▶ **AVAILABLE RECORDS**:
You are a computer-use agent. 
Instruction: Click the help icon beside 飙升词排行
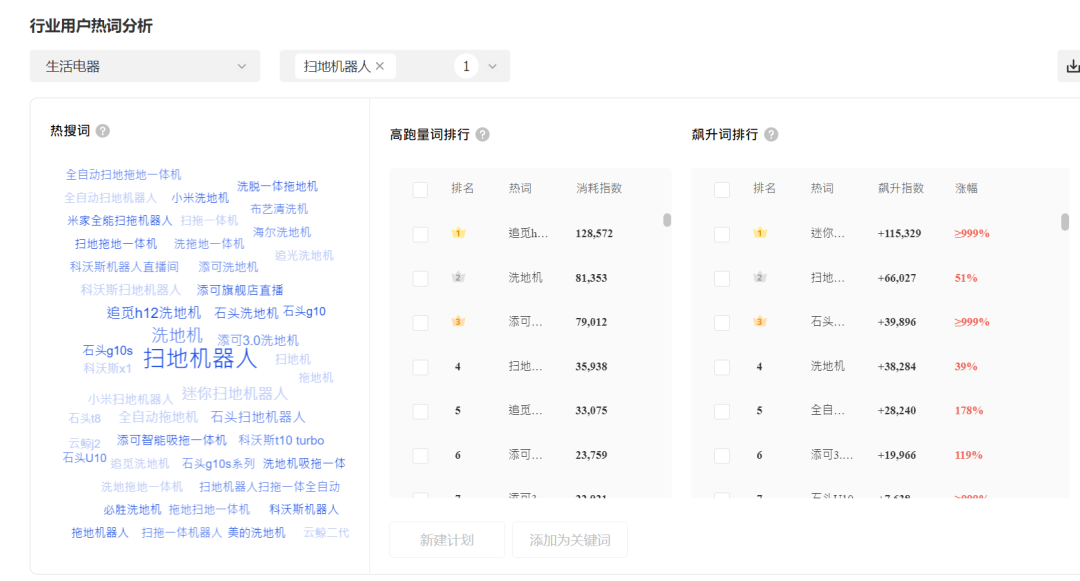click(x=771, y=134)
* * *
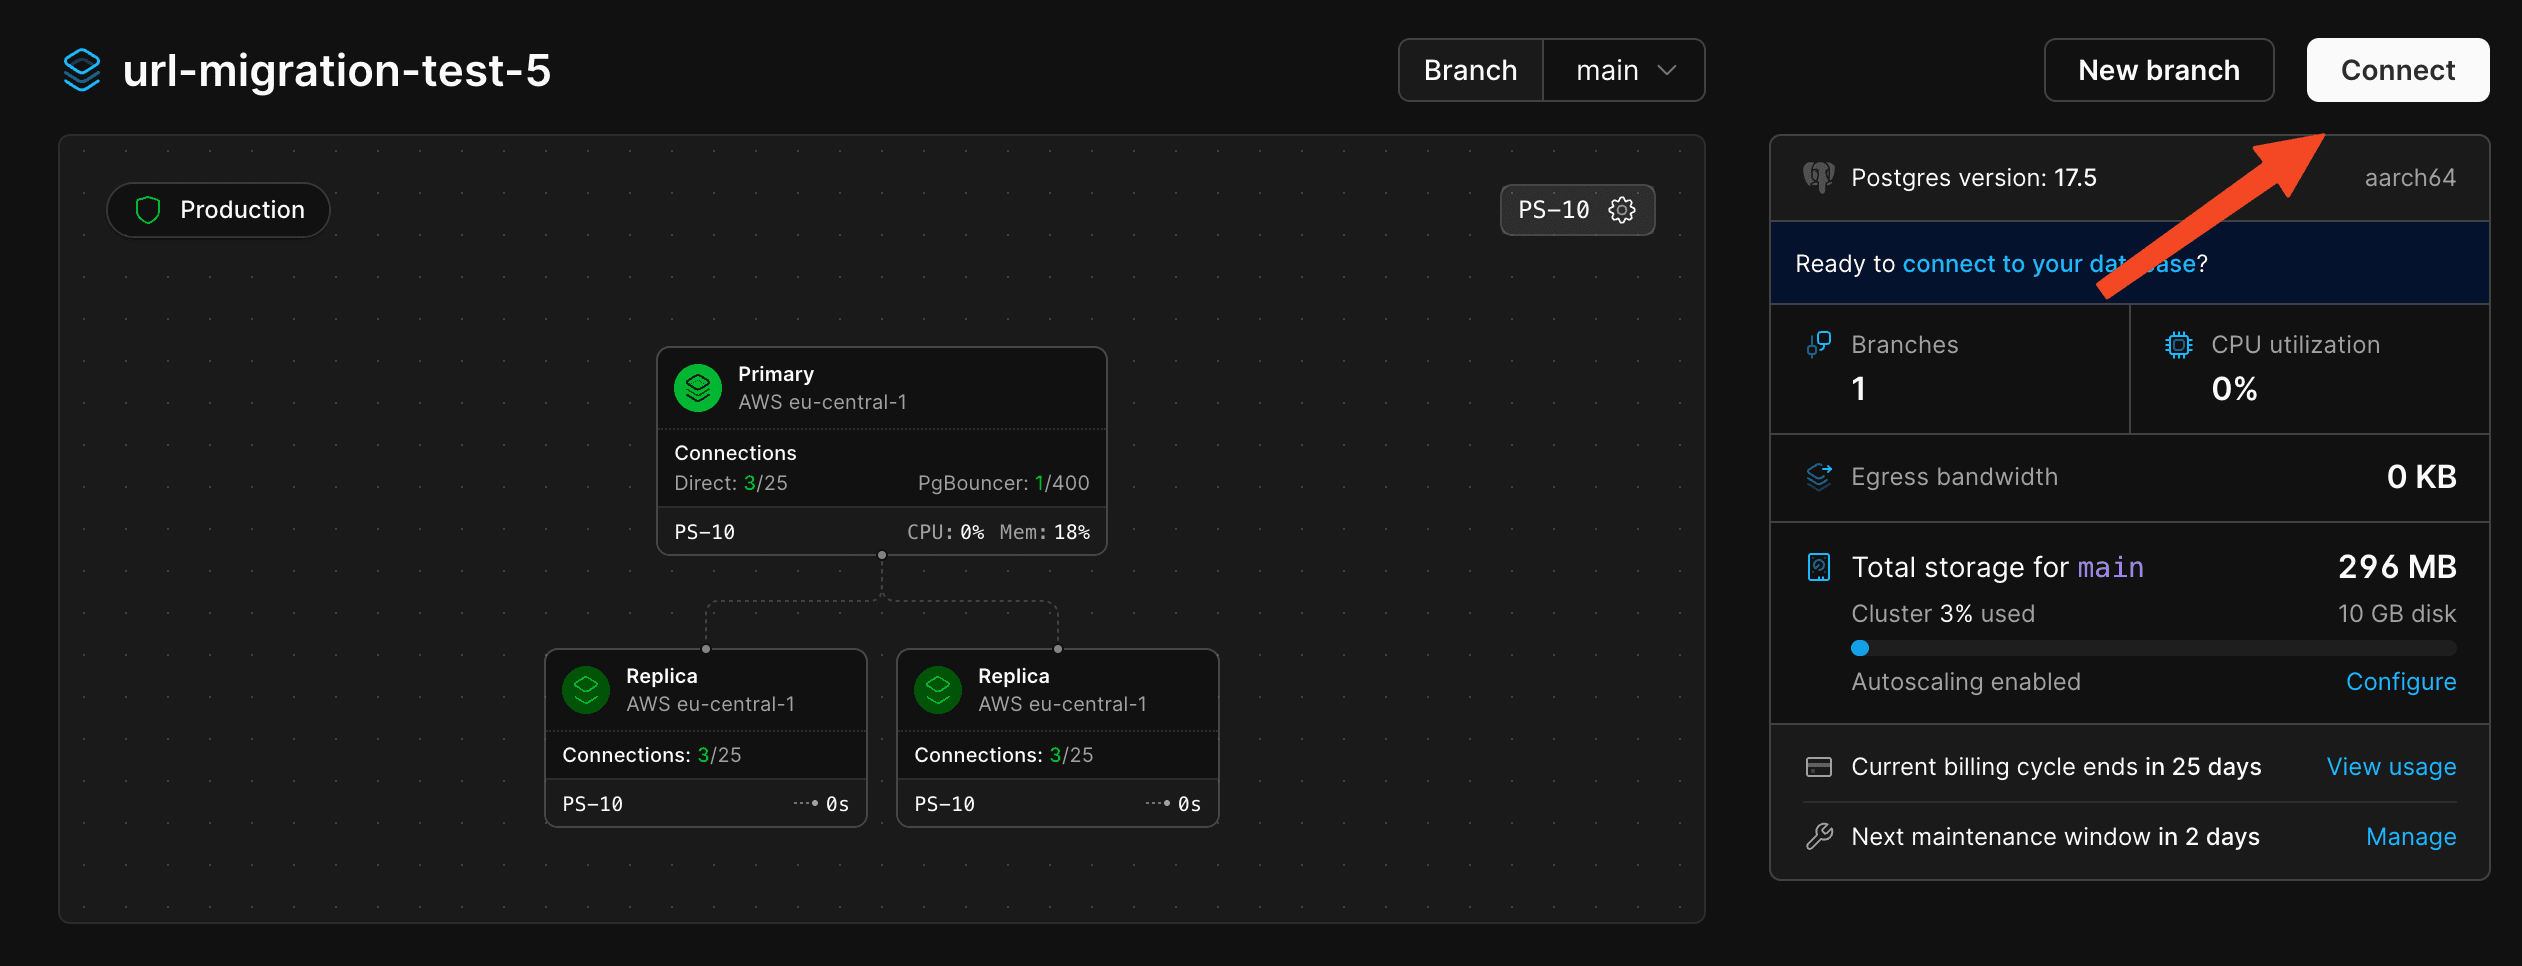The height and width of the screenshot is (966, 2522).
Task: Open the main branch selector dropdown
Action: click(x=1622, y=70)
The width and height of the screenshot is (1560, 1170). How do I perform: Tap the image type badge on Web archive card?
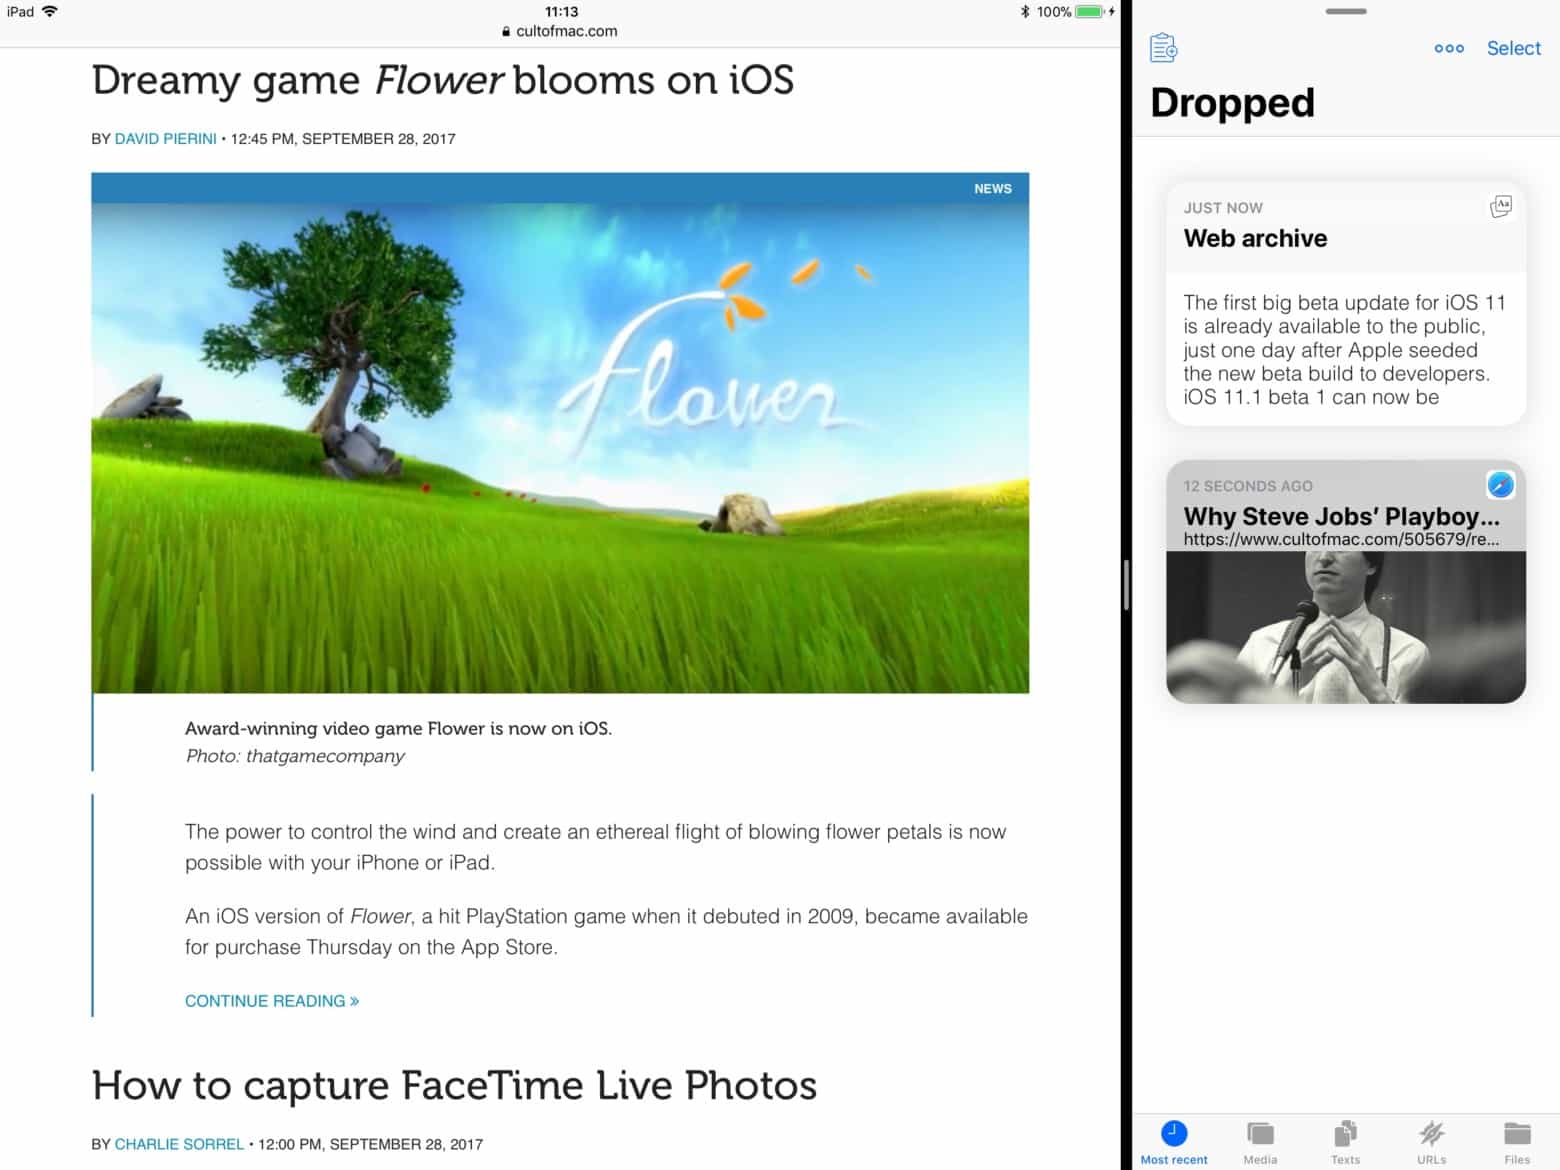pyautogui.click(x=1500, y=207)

▶ **REQUEST**:
Reproduce the items from the line with "You are a computer-use agent." to the line with "click(x=771, y=134)", including both of those lines, and omit the pictures.

▶ **RESPONSE TO THE TASK**:
You are a computer-use agent. 
Instruction: Click the help icon beside 飙升词排行
click(x=771, y=134)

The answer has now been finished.